-- Start of Extract --
Subject: Re: [PATCH] sched/rt: RT_RUNTIME_GREED sched feature
To: Peter Zijlstra <peterz@infradead.org>,
        Daniel Bristot de Oliveira <bristot@redhat.com>
References: <fa5b1b55d8934c6a0e02e04a7ad6afdf4012c2e0.1478506194.git.bristot@redhat.com>
 <20161108115958.GO3142@twins.programming.kicks-ass.net>
 <20161108090740.4226ffc9@gandalf.local.home>
 <20161108165133.GI3117@twins.programming.kicks-ass.net>
 <20161108121710.3e7eb664@gandalf.local.home>
 <20161108180548.GN3117@twins.programming.kicks-ass.net>
 <f4095990-3fa0-ac2f-7277-3b8f0cdbc333@redhat.com>
 <20161108195015.GP3117@twins.programming.kicks-ass.net>
Cc: Steven Rostedt <rostedt@goodmis.org>, Ingo Molnar <mingo@redhat.com>,
        Christoph Lameter <cl@linux.com>,
        linux-rt-users <linux-rt-users@vger.kernel.org>,
        LKML <linux-kernel@vger.kernel.org>,
        Tommaso Cucinotta <tommaso.cucinotta@sssup.it>
From: Daniel Bristot de Oliveira <bristot@redhat.com>
Message-ID: <8a80c2c2-3803-5648-67b2-4dee7381d5a6@redhat.com>
Date: Wed, 9 Nov 2016 14:33:55 +0100
User-Agent: Mozilla/5.0 (X11; Linux x86_64; rv:45.0) Gecko/20100101
 Thunderbird/45.4.0
MIME-Version: 1.0
In-Reply-To: <20161108195015.GP3117@twins.programming.kicks-ass.net>
Content-Type: text/plain; charset=windows-1252
Content-Transfer-Encoding: 7bit
Sender: linux-kernel-owner@vger.kernel.org
Content-Length: 2046
Lines: 44


On 11/08/2016 08:50 PM, Peter Zijlstra wrote:
>> The problem is that using RT_RUNTIME_SHARE a CPU will almost always
>> > borrow enough runtime to make a CPU intensive rt task to run forever...
-- End of Extract --
Job 1:
Copy out the rows word for word, starting at the line that contains "The image size is (1026, 780)." and ending at the line that contains "styles is located at coordinates (417, 14).".
Job 2:
Pick up the email about the RT_RUNTIME_GREED scheduler patch where it stops, and continue writing it.
-- Start of Input material --
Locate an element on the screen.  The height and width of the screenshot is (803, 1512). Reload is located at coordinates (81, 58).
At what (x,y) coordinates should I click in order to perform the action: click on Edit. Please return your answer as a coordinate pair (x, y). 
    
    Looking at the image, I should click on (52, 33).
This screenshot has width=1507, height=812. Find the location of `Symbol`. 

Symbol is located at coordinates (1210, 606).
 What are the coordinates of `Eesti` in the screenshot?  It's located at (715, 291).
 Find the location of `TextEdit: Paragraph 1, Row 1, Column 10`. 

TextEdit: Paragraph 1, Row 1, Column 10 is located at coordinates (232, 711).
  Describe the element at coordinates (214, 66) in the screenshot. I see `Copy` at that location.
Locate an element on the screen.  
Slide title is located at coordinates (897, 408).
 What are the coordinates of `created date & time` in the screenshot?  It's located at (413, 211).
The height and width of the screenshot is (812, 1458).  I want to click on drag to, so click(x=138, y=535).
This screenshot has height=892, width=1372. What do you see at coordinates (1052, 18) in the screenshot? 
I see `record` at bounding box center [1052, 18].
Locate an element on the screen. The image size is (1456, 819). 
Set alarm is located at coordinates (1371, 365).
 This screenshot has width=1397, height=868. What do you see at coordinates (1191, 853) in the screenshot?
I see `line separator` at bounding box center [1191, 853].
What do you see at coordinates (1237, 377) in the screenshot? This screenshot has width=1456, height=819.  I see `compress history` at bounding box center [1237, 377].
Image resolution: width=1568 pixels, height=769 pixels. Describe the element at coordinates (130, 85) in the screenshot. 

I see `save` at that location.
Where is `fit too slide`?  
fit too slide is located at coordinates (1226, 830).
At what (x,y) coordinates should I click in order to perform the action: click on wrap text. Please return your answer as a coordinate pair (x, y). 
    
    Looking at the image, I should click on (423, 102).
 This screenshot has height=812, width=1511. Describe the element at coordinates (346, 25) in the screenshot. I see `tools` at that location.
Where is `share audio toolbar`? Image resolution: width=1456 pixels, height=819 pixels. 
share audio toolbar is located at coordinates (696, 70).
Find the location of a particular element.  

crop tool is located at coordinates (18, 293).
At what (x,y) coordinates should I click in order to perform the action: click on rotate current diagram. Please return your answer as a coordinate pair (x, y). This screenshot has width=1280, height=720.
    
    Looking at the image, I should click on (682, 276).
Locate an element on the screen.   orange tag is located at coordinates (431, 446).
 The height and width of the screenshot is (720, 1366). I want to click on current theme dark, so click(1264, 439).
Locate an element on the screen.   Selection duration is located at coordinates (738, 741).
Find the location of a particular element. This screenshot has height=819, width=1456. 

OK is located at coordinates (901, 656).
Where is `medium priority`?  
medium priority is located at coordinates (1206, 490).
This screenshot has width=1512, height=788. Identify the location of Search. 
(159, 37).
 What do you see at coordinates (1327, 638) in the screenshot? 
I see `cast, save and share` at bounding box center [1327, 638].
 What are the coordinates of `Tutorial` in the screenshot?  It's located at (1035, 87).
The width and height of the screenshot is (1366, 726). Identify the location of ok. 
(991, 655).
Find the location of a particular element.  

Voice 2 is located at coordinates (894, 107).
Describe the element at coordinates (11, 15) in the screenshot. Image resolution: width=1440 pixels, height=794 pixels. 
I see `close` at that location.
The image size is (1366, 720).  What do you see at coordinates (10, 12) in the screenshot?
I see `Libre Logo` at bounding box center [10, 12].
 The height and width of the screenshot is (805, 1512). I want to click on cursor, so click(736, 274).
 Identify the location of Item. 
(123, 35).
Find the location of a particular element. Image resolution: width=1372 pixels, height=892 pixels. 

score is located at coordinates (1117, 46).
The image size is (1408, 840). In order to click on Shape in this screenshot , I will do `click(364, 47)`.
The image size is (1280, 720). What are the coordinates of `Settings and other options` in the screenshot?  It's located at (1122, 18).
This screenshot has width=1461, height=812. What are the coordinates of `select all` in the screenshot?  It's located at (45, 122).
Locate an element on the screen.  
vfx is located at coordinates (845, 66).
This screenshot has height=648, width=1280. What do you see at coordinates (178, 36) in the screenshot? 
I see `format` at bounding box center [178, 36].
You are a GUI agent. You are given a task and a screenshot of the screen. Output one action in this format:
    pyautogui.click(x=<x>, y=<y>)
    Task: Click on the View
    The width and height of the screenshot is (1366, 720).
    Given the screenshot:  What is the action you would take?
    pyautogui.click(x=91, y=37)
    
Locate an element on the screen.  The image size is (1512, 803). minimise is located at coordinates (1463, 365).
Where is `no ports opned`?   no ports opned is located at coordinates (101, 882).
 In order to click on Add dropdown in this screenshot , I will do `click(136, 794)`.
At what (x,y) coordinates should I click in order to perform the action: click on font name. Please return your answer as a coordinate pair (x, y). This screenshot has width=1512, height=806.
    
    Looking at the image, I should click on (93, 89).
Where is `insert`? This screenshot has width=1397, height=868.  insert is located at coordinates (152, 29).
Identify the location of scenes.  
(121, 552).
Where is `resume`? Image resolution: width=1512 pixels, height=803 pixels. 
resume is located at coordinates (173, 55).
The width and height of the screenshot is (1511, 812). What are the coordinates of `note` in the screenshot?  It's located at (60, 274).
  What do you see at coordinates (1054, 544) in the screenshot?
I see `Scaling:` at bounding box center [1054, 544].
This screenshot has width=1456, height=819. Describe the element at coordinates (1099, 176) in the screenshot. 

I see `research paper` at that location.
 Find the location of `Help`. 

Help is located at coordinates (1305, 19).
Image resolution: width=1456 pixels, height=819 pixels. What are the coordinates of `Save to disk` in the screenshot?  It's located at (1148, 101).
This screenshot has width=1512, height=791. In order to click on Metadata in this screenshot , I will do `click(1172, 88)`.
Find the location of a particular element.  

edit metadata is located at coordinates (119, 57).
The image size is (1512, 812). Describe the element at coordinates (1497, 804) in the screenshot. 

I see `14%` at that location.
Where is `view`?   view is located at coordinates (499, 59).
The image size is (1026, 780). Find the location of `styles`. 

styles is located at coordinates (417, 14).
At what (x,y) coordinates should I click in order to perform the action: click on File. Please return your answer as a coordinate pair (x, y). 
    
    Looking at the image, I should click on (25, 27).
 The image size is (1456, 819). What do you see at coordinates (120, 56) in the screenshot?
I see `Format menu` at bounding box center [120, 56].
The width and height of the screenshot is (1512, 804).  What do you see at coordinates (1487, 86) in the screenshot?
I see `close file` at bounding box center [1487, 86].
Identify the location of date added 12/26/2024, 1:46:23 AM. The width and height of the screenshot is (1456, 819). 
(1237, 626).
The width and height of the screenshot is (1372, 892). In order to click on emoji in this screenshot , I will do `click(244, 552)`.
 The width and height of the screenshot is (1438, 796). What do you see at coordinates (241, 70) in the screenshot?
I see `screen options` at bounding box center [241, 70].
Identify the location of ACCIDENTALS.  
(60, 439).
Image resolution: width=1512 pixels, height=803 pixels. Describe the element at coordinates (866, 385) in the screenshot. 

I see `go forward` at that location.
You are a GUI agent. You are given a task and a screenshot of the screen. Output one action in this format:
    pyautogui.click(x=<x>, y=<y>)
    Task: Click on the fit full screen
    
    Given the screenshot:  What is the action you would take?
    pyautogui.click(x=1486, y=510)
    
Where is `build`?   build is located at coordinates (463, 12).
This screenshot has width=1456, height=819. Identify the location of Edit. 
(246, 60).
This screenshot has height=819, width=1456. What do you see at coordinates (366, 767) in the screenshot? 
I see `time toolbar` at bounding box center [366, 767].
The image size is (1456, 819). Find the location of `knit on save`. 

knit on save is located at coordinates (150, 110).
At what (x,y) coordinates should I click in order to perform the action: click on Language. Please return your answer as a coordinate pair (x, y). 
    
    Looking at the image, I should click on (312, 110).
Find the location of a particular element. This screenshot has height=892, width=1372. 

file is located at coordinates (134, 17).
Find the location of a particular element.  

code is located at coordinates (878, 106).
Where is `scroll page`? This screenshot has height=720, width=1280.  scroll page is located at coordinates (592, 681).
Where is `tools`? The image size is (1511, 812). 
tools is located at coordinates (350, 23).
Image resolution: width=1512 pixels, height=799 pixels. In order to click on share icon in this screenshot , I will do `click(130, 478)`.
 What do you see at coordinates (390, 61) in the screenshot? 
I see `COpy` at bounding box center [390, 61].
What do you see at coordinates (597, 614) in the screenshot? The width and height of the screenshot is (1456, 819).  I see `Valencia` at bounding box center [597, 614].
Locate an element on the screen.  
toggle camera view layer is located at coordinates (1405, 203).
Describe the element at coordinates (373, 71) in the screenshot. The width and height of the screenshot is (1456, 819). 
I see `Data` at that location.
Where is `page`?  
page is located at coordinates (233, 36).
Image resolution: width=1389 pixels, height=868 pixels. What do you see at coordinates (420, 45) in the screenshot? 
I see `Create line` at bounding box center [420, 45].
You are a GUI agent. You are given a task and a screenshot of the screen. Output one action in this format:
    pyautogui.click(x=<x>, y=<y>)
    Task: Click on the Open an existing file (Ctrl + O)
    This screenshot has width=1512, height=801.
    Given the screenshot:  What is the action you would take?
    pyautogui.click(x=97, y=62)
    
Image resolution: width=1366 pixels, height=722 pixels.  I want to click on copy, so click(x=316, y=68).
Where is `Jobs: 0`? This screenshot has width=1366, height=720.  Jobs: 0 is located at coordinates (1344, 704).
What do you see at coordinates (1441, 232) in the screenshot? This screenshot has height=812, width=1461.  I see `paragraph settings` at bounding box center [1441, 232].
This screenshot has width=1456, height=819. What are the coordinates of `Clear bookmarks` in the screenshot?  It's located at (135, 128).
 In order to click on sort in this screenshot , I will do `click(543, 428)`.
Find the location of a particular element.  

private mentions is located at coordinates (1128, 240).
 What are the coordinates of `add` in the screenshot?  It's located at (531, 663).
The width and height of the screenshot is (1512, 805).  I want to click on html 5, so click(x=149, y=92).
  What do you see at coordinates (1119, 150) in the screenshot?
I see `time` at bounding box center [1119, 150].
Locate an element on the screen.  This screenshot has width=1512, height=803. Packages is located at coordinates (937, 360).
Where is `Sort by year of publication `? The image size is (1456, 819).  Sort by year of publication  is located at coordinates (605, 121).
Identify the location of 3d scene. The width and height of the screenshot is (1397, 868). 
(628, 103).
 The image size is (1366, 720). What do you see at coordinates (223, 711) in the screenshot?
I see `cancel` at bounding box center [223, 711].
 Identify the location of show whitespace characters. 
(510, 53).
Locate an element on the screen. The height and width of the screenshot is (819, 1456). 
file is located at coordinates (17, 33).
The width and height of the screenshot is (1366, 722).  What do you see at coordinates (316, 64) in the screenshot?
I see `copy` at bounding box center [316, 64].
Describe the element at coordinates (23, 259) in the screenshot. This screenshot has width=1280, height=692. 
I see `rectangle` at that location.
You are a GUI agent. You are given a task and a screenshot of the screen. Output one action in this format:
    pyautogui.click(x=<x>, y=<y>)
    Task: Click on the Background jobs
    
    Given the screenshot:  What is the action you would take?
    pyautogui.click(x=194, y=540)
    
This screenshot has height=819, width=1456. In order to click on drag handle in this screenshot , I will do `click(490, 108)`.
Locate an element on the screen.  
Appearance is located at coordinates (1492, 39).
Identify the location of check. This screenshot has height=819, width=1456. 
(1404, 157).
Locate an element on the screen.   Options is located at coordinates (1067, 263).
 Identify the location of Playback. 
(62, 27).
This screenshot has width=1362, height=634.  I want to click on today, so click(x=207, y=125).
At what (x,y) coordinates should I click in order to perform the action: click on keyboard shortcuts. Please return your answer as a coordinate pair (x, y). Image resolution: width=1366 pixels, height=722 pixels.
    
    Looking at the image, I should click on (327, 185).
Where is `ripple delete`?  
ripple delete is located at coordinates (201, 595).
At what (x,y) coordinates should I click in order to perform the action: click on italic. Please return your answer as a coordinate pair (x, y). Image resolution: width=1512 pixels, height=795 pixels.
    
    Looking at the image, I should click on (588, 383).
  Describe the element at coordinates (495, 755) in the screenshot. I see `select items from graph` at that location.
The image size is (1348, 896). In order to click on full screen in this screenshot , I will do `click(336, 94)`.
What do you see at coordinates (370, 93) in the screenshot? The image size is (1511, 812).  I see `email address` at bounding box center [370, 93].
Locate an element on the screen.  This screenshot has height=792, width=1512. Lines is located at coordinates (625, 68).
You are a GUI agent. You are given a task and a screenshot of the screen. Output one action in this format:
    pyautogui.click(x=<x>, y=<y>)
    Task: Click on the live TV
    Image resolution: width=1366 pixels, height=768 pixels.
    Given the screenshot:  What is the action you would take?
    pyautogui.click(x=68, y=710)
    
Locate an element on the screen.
-- End of Input material --
Task response 1:
The image size is (1026, 780). Find the location of `styles`. 

styles is located at coordinates (417, 14).

Task response 2:
>> > well not forever, but until the system crash because a kworker starved
>> > in this CPU. Kworkers are sched fair by design and users do not always
>> > have a way to avoid them in an isolated CPU, for example.
>> > 
>> > The user then can disable RT_RUNTIME_SHARE, but then the user will have
>> > the CPU going idle for (period - runtime) at each period... throwing CPU
>> > time in the trash.
> So why is this a problem? You really should not be running that much
> FIFO tasks to begin with.

I agree that a spinning real-time task is not a good practice, but there
are people using it and they have their own reasons/metrics/evaluations
motivating them.

> So I'm willing to take out (or at least default disable
> RT_RUNTIME_SHARE). But other than this, this never really worked to
> begin with. So it cannot be a regression. And we've lived this long with
> the 'problem'.

I agree! It would work perfectly in the absence of tasks pinned to a
processor, but that is not the case.

Trying to attend the users that want as much CPU time for -rt tasks as
possible, the proposed patch seems to be a better solution when compared
to RT_RUNTIME_SHARE, and it is way simpler! Even though it is not as
perfect as a DL Server would be in the future, it seems to be useful
until there...

> We really should be doing the right thing here, not make a bigger mess.

I see, agree and I am anxious to have it! :-). Tommaso and I discussed
about DL servers implementing such rt throttling. The more complicated
point so far (as Rostedt pointed on another e-mail) will be to have DL
servers with arbitrary affinity, or serving task with arbitrary
affinity. For example, one DL server pinned to each CPU providing
bandwidth for fair tasks to run for (rt_period - rt_runtime)us at each
rt_period... it will take sometime until someone propose it.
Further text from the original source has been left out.